» WHAT THE TASK ASKS:
Restate word for word the lines from the one bearing "Given: Click the" through the end of the entries below, and leave every picture out.

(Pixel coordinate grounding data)
Start of Block
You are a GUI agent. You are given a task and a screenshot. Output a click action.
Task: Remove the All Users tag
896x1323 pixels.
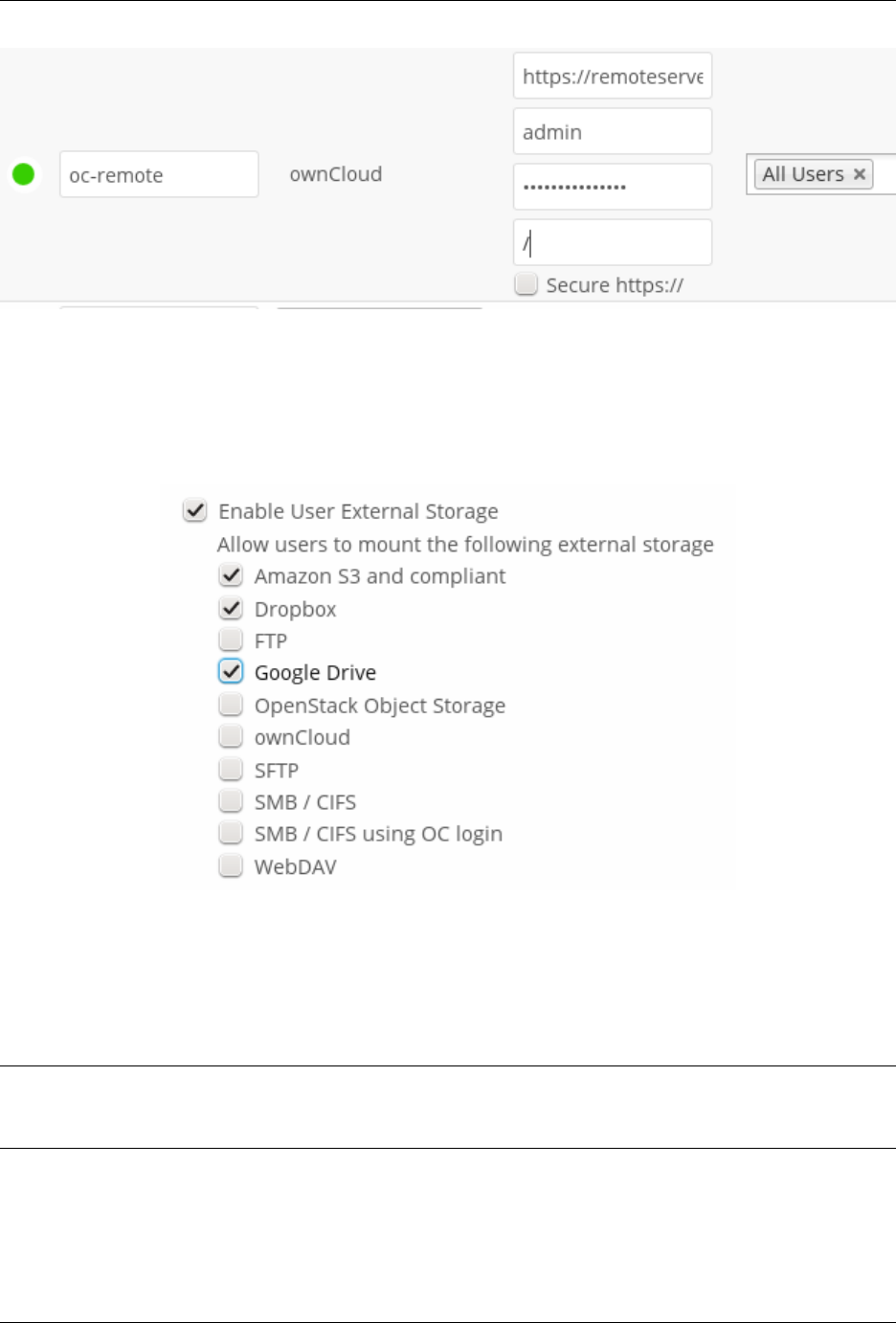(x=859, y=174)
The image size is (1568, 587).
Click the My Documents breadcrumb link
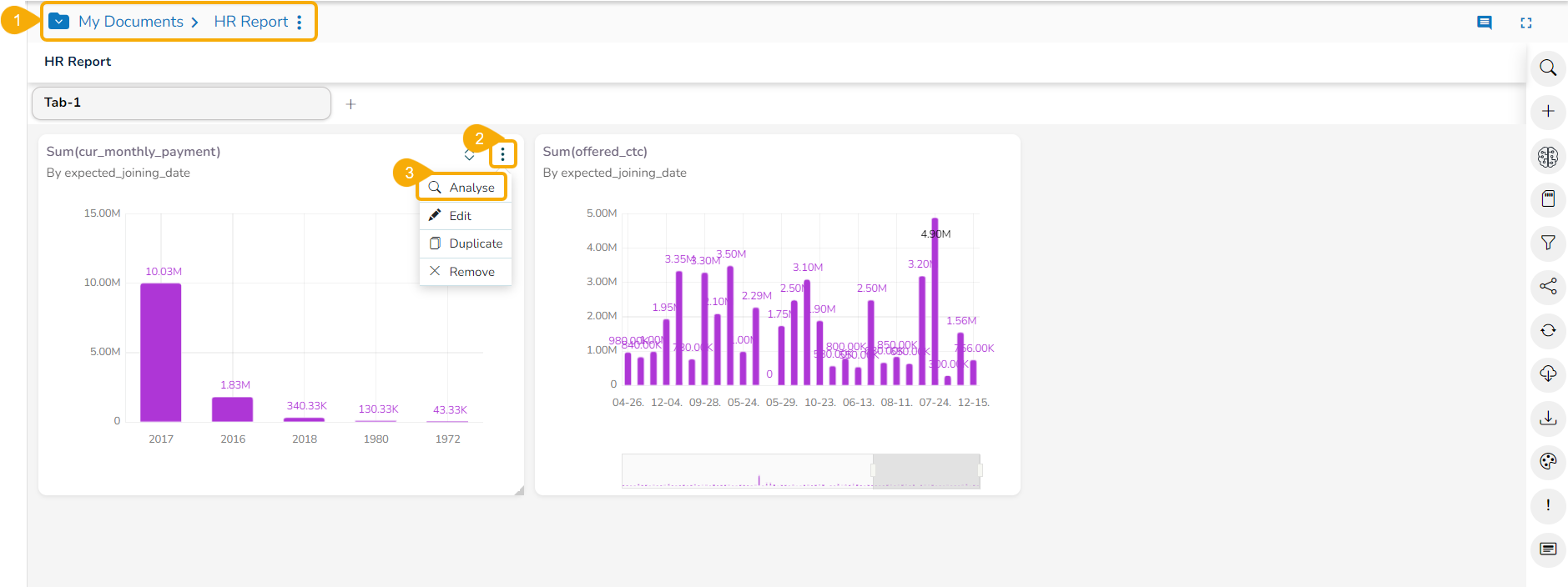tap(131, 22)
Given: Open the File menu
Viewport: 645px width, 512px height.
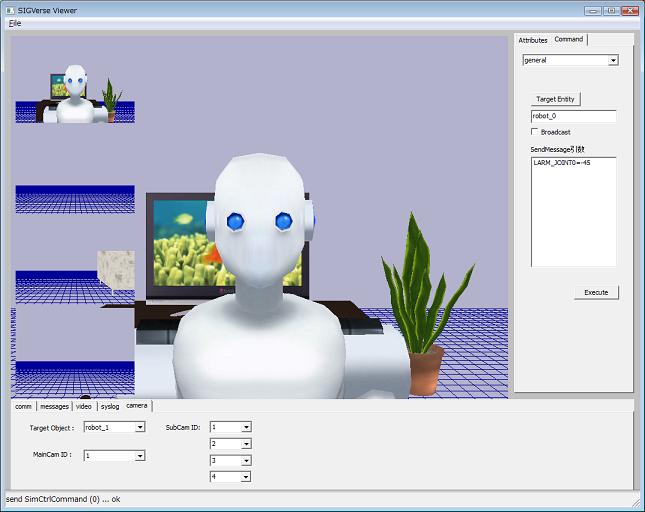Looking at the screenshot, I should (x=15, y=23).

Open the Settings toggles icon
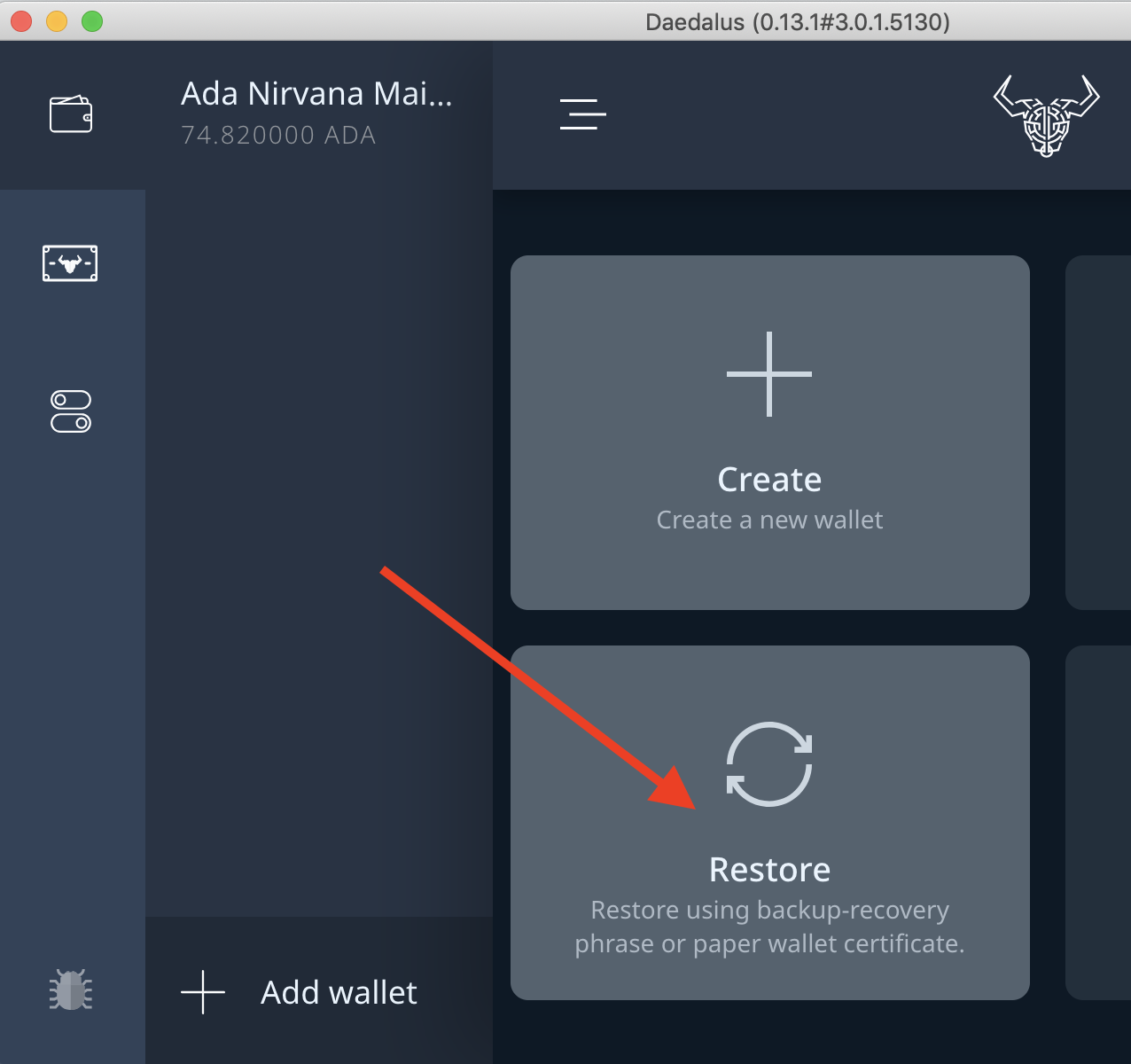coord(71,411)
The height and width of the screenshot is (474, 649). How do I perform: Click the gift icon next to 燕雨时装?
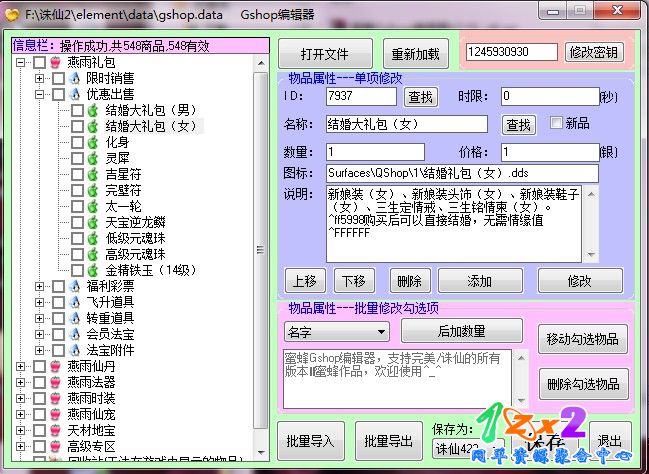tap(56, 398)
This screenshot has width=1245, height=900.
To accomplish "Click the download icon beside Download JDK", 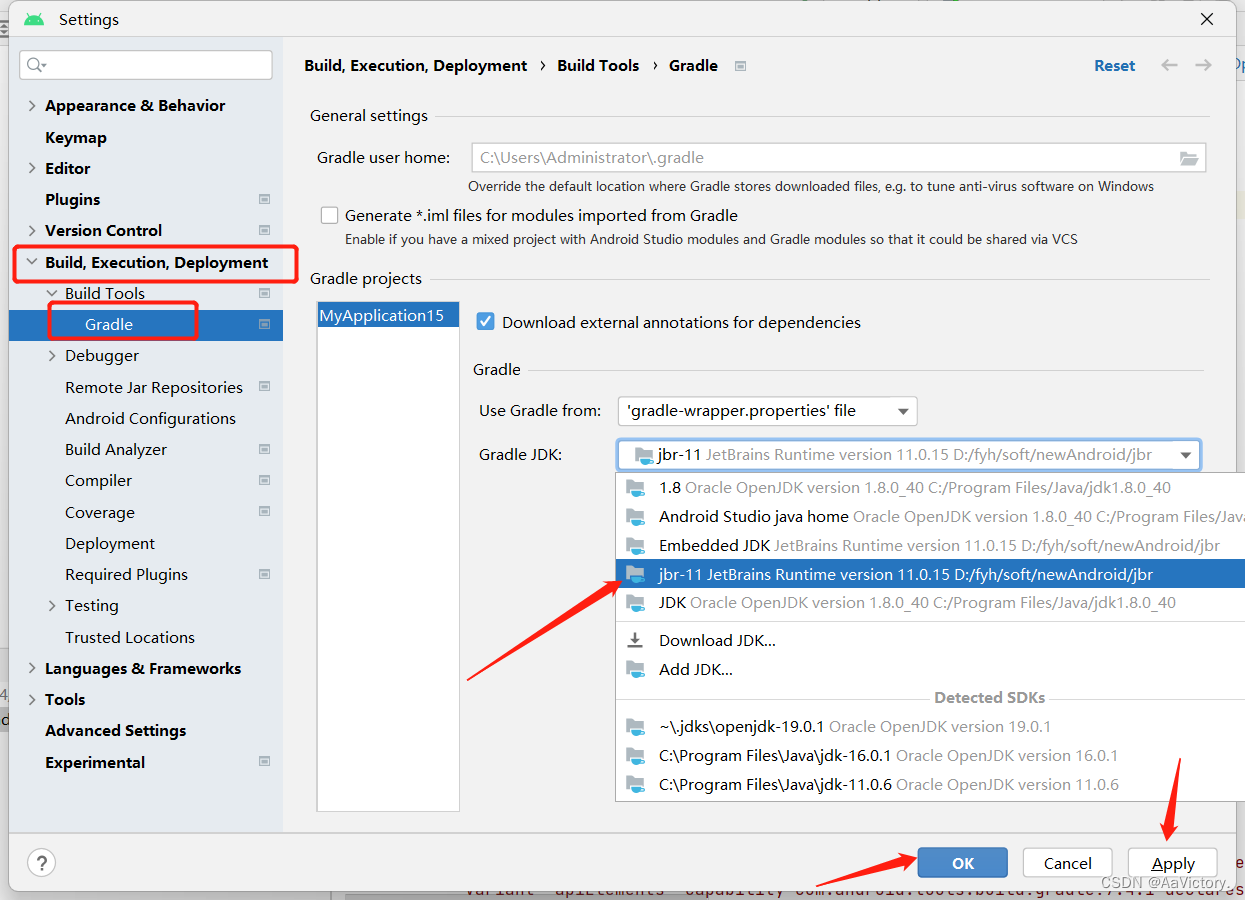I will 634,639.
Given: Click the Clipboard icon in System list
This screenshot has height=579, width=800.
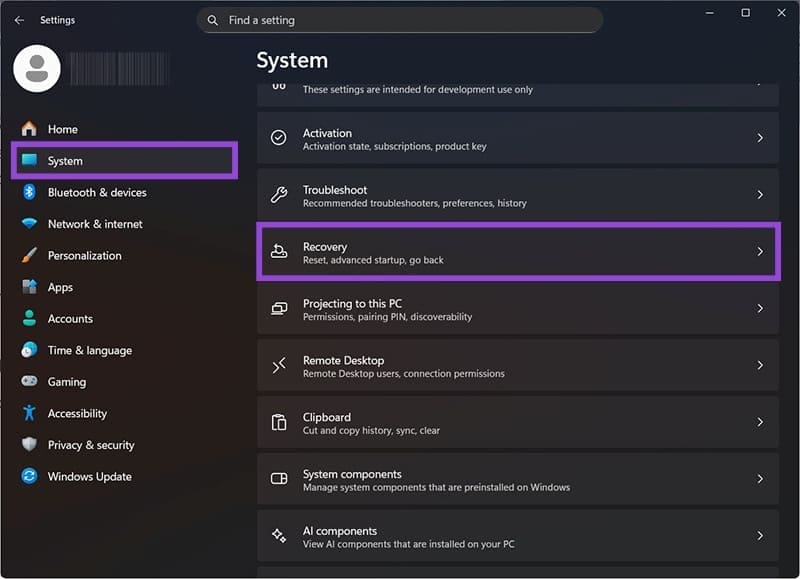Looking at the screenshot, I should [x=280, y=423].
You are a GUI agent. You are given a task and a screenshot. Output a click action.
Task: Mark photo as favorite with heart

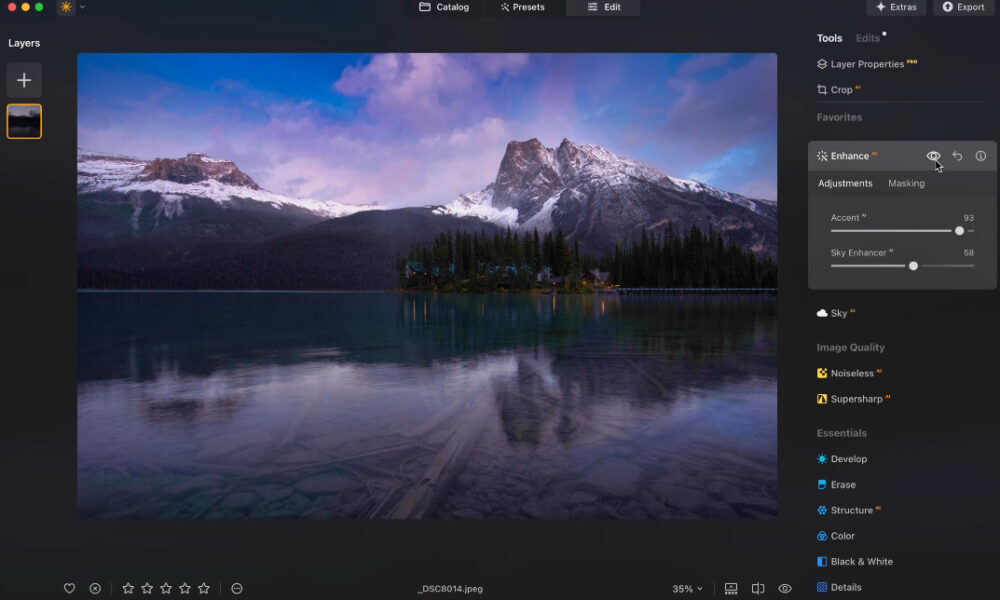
End of Block
» ANSWER BOX:
Given: Click the Clipboard icon in System list
This screenshot has height=579, width=800.
Looking at the screenshot, I should [x=280, y=423].
You are a GUI agent. You are given a task and a screenshot. Output a click action.
Task: Mark photo as favorite with heart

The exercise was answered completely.